El ibérico, una lengua por descifrar: lee un capítulo del libro 'Íberos'
Adéntrate en el enigma histórico de los Íberos y descubre su fascinante legado a través de uno de los capítulos del libro 'Íberos', coordinado por Vicente Barba Colmenero y publicado por Pinolia.

Iberia fue muy diferente al resto de territorios mediterráneos. Los íberos habitaron una tierra única, repleta de minerales y de recursos naturales inagotables.
La Península Ibérica alberga un tesoro arqueológico lleno de misterios y fascinantes culturas antiguas. Entre ellas, destaca el enigma de los Íberos, un pueblo que habitó la región mediterránea y meridional desde el siglo VIII a.C. hasta la llegada de los romanos en el siglo II a.C. Su historia y cultura han despertado la curiosidad de historiadores y arqueólogos durante siglos.

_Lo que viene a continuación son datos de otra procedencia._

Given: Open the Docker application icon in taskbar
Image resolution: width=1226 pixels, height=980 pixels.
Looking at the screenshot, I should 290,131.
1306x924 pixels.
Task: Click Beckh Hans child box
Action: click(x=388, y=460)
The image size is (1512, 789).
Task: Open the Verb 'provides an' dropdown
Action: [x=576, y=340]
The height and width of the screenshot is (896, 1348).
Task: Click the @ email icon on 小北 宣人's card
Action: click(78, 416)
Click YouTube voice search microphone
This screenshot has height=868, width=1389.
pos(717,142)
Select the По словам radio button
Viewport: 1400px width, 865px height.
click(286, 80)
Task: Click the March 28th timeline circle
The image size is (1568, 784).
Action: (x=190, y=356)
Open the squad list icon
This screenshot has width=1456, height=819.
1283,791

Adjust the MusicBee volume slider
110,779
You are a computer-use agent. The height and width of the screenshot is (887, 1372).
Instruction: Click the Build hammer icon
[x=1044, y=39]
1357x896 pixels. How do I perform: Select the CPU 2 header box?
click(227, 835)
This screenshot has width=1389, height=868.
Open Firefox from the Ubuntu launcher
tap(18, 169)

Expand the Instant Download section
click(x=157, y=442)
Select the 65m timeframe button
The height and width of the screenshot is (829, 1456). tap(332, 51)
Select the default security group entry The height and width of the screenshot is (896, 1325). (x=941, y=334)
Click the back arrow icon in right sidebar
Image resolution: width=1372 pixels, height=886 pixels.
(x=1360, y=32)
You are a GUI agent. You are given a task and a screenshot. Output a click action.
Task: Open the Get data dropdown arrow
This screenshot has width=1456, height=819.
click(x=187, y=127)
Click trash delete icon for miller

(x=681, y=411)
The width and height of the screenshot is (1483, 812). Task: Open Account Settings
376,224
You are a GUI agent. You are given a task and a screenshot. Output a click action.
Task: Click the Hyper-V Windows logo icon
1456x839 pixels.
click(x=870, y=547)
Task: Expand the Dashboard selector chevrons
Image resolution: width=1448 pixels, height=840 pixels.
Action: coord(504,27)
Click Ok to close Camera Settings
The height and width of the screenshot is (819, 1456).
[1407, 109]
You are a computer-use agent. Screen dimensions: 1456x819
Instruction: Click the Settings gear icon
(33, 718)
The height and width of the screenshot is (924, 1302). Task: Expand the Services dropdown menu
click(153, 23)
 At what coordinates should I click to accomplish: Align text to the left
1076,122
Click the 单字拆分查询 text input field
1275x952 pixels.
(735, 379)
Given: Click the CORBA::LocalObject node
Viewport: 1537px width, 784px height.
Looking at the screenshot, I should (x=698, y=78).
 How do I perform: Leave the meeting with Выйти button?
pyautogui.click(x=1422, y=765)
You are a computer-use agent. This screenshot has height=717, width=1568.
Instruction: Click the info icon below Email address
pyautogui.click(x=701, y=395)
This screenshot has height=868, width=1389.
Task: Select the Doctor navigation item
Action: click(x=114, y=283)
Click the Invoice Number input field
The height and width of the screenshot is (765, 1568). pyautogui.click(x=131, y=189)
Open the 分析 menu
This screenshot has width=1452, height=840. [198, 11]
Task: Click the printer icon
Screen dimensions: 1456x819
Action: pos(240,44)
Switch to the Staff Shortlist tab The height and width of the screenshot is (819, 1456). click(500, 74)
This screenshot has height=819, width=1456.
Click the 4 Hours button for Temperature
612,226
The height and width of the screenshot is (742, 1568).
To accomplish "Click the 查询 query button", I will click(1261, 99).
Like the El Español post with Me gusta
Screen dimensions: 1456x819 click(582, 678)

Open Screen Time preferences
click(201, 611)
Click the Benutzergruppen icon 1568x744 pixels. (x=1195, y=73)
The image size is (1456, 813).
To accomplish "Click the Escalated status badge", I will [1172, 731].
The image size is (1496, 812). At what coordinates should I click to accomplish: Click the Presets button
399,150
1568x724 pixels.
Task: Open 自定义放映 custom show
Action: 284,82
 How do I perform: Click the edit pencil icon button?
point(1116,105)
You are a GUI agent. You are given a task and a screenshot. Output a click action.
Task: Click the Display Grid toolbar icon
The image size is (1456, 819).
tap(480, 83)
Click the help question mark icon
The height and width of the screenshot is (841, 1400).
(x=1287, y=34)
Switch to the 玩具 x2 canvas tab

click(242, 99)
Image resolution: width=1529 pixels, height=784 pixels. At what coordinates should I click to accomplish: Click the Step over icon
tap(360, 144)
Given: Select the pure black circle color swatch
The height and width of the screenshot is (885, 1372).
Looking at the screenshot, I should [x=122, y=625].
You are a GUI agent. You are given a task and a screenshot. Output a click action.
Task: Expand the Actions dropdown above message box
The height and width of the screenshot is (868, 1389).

Los Íberos fueron llamados así por los geógrafos griegos, pero aún hoy en día su origen y su idioma siguen siendo objeto de debate. Establecieron asentamientos en diversas áreas de la Península, desde el sur de Francia hasta el este de Andalucía y desde el sureste de Portugal hasta la costa mediterránea española. Aunque no existía una unidad política entre las tribus íberas, compartían características culturales y lingüísticas que los diferenciaban de otros pueblos de la región.
La cultura íbera dejó una huella imborrable en el paisaje y la historia de la Península Ibérica. Su dominio en la metalurgia, especialmente en la fabricación de armas y joyas, les otorgó un estatus destacado en el comercio mediterráneo. Sus esculturas, como la icónica Dama de Elche, siguen cautivando con su estética única y su simbolismo. La religión íbera, de naturaleza politeísta, revela su profundo vínculo con la naturaleza y su búsqueda espiritual.
El libro Íberos, coordinado por Vicente Barba Colmenero y publicado por la editorial Pinolia, nos brinda la oportunidad de sumergirnos en la riqueza cultural y enigma de los Íberos a través de diversos capítulos que exploran su forma de vida, su organización social, su arte, su artesanía y mucho más. En exclusiva, aquí presentamos uno de sus capítulos.
El ibérico, una lengua por descifrar
De entre los múltiples enigmas que todavía rodean la cultura de los íberos, el de su lengua es sin duda uno de los más fascinantes. De dónde procede la lengua ibérica, cómo se extendió, quiénes la hablaron, a qué familia pertenece y qué nos dicen sus textos, son las grandes preguntas a las que todavía no podemos dar una respuesta satisfactoria. Y, por más que la investigación, en especial la de los últimos años, haya ido arrojando alguna luz sobre varios de esos aspectos, es posible que la meta de descifrar el ibérico y de esclarecer su origen esté todavía lejos.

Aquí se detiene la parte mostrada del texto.